SELECTION:
============

These programs start and end with assembly code and generally do not
involve any links to high-level languages.
Stand-alone assembly programs can yield remarkably small .EXE files. They
require relatively little space, because they do not include the start-up
code for a high-level language. And often you can make your assembly
program even smaller by converting it to a .COM file as shown in this
chapter. Some useful .COM files take up less than 100 bytes of memory.
This chapter first describes the directives you need to write stand-alone
assembly programs, reviews instructions used in the chapter's examples,
and then presents a simple stand-alone program. Next, Sections 4.4-4.6
look closely at each segment of the program: stack, data, and code.
Finally, the chapter describes how to create a program in the .COM format.
4.1 A Skeleton for Stand-Alone Programs
This chapter uses the simplified segment directives described in the
previous chapter, and introduces three more directives──.STACK, .DATA, and
.STARTUP. The simplified segment directives produce programs using the
Microsoft standard segment format.

============

INPUT DATA:
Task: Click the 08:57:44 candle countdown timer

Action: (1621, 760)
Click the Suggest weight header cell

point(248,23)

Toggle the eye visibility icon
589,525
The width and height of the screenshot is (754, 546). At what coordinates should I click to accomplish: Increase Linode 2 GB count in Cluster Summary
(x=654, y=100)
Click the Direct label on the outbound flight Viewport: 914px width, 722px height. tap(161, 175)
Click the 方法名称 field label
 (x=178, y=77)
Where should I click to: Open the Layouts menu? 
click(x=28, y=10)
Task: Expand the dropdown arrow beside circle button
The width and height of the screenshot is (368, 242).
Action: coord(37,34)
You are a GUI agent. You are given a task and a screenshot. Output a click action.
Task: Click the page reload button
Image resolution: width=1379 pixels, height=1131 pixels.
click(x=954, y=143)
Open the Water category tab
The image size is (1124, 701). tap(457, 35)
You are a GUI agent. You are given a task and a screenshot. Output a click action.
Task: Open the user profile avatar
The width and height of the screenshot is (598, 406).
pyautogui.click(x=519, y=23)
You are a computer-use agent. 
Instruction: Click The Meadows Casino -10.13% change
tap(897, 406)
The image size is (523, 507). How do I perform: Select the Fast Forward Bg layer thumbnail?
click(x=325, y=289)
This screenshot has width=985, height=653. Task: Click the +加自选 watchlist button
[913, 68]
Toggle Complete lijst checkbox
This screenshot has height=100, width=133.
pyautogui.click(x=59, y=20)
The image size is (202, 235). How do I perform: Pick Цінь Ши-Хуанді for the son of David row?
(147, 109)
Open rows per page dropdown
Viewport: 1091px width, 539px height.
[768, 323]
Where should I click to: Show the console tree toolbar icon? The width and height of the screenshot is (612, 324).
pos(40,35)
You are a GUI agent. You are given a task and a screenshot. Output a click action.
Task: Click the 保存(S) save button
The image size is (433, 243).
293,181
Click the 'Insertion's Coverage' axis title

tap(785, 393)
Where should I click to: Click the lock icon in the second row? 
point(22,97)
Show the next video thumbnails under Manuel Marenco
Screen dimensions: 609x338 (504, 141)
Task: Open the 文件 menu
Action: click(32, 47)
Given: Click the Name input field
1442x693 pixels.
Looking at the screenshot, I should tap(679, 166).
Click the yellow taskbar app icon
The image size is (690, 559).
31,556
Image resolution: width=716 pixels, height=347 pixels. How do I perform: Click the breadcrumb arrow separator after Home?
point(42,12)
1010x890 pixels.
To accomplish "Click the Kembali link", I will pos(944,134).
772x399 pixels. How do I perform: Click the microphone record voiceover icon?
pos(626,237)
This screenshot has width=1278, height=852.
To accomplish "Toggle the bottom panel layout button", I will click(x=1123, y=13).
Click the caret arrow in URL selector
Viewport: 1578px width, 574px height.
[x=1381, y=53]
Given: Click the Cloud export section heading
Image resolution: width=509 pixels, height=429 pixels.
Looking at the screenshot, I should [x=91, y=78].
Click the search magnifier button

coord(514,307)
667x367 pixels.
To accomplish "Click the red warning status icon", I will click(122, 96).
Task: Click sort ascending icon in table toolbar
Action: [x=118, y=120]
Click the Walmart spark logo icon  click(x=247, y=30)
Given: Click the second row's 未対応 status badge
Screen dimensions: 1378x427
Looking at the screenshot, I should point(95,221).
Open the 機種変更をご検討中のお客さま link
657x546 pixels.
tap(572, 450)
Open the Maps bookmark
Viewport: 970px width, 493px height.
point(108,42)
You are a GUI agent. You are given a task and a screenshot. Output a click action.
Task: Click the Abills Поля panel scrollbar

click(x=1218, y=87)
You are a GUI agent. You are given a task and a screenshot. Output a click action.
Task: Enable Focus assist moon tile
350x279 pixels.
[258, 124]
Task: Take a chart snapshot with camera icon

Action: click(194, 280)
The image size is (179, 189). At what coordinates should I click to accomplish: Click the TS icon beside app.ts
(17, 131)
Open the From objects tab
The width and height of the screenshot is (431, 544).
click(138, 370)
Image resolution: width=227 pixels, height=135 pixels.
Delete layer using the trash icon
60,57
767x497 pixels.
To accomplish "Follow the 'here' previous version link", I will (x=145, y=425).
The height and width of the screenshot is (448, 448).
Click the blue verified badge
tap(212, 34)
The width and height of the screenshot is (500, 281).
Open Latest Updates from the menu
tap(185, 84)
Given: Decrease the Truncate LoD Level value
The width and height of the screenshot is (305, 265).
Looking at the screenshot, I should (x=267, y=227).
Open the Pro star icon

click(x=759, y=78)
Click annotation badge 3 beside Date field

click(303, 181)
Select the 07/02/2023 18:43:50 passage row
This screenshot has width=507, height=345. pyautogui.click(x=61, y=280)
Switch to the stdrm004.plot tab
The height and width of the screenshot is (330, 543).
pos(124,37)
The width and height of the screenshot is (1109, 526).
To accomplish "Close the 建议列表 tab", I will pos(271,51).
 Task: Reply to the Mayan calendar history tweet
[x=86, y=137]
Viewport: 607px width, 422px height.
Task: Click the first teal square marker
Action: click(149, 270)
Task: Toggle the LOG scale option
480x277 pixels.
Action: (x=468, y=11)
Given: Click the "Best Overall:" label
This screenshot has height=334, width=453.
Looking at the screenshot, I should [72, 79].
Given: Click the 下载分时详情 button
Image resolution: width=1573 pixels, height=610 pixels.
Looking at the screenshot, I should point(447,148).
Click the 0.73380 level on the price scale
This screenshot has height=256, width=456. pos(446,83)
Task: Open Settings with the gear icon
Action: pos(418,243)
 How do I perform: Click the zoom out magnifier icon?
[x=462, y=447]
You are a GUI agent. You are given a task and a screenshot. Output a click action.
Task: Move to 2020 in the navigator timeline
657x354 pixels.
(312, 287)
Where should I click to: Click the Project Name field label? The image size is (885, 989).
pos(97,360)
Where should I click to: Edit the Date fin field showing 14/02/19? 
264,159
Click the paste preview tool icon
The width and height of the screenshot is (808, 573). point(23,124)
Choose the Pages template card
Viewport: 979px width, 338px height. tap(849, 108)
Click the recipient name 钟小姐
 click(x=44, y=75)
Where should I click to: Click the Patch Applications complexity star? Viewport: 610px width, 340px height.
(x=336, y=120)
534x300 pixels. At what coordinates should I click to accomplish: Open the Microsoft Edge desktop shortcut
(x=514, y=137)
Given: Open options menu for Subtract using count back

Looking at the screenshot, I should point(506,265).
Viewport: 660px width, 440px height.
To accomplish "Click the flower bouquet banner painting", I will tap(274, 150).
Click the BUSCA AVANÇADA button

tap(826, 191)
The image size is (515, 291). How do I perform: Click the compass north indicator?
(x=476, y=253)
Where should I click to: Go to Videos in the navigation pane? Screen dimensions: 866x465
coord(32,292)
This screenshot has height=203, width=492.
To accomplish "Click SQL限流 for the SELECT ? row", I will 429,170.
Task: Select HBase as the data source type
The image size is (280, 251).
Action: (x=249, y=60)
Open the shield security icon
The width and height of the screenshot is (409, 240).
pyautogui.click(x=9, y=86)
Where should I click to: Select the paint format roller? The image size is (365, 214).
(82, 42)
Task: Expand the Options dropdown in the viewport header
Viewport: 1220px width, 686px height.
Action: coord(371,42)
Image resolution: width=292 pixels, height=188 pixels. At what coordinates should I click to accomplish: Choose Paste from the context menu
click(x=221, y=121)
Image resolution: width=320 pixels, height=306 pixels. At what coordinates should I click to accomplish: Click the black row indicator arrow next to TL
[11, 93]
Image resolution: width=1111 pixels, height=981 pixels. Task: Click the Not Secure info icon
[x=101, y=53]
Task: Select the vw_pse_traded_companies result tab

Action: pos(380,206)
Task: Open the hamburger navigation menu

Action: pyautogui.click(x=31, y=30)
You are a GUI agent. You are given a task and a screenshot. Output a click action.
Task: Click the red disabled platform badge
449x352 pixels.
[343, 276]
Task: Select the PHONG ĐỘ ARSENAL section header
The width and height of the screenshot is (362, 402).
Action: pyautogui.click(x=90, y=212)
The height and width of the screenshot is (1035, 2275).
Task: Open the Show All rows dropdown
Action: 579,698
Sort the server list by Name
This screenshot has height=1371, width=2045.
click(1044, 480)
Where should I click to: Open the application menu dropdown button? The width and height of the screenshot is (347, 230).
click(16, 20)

============

SET OF TASKS:
1. List the directives that the assembly programming text names as newly introduced in the chapter.
2. Quote the rows between the line containing "The image size is (179, 189)." and the line containing "tap(185, 84)", inclusive.
The assembly programming text and the rows have nothing to do with each other.

RESULTS IN ORDER:
1. .STACK, .DATA, .STARTUP

2.
The image size is (179, 189). At what coordinates should I click to accomplish: Click the TS icon beside app.ts
(17, 131)
Open the From objects tab
The width and height of the screenshot is (431, 544).
click(138, 370)
Image resolution: width=227 pixels, height=135 pixels.
Delete layer using the trash icon
60,57
767x497 pixels.
To accomplish "Follow the 'here' previous version link", I will (x=145, y=425).
The height and width of the screenshot is (448, 448).
Click the blue verified badge
tap(212, 34)
The width and height of the screenshot is (500, 281).
Open Latest Updates from the menu
tap(185, 84)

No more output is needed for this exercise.